Retrain from scratch on dataset 4 (notebook pipeline)

4c5282b verified about 20 hours ago

1.03 kB

	---
	license: mit
	language: en
	pipeline_tag: token-classification
	tags:
	- ner
	- resume-parsing
	- cv-parser
	base_model: roberta-base
	---

	# CV Parser NER — roberta-base (v2)

	Token-classification model that extracts Job Titles, Skills, and
	Education from resumes/CVs using a BIO tag scheme.

	## Provenance
	- Trained from scratch on dataset 4 (`resume_bio_annotated_full.csv`,
	2,483 resumes — 1,739 train / 372 val / 372 test), the team's finalized
	AI-Studio/Vertex-relabelled dataset.
	- Reproduced end-to-end with the project notebooks/scripts
	(`retokenize.py` + `train_bert_run.py`).

◆ DATA SECTION:
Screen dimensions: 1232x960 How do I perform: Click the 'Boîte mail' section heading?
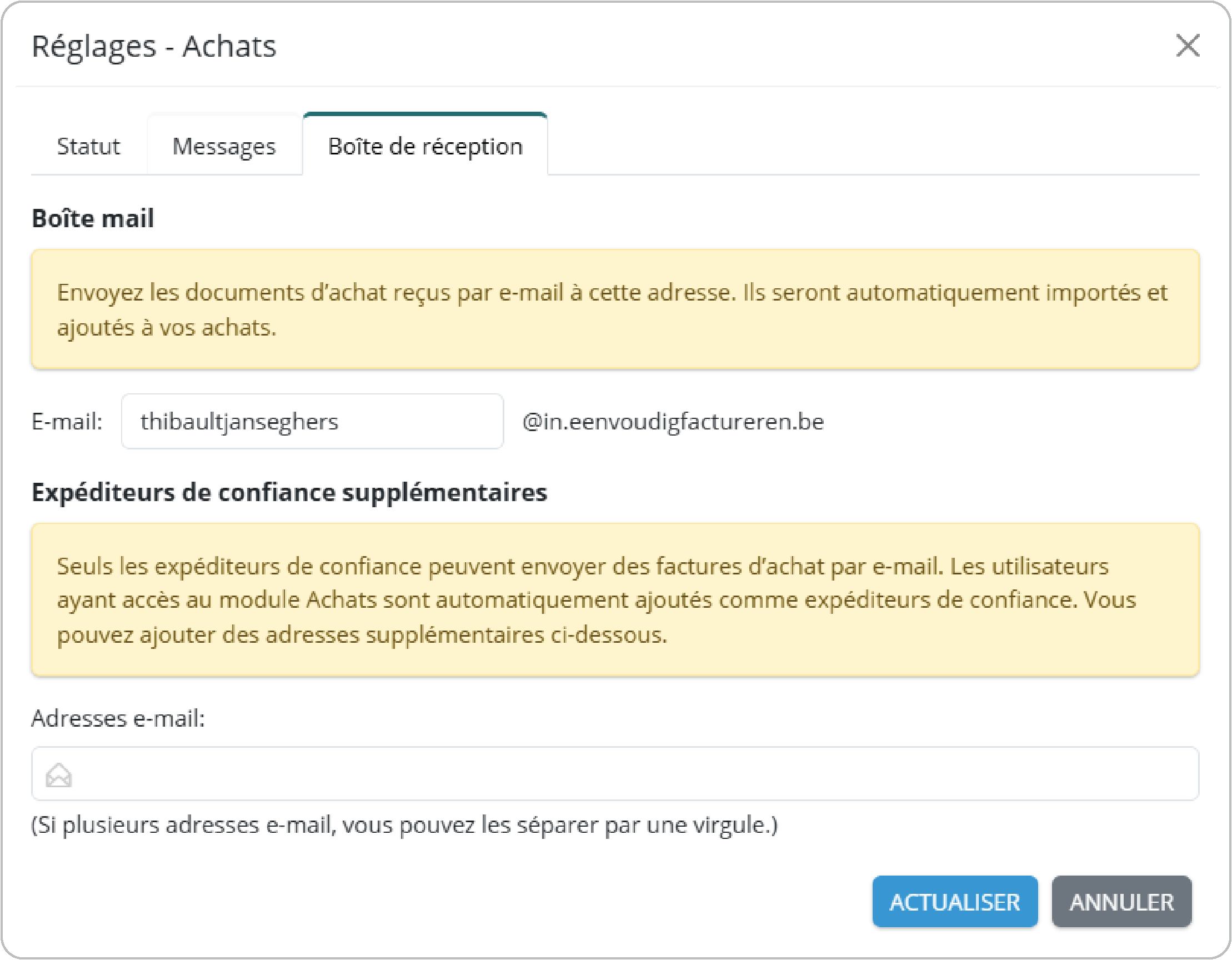coord(93,218)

◆ EXERCISE:
Retype the model card text, everything from "## Provenance" down to "AI-Studio/Vertex-relabelled dataset.".

◆ THE OUTPUT:
## Provenance
	- Trained from scratch on dataset 4 (`resume_bio_annotated_full.csv`,
	2,483 resumes — 1,739 train / 372 val / 372 test), the team's finalized
	AI-Studio/Vertex-relabelled dataset.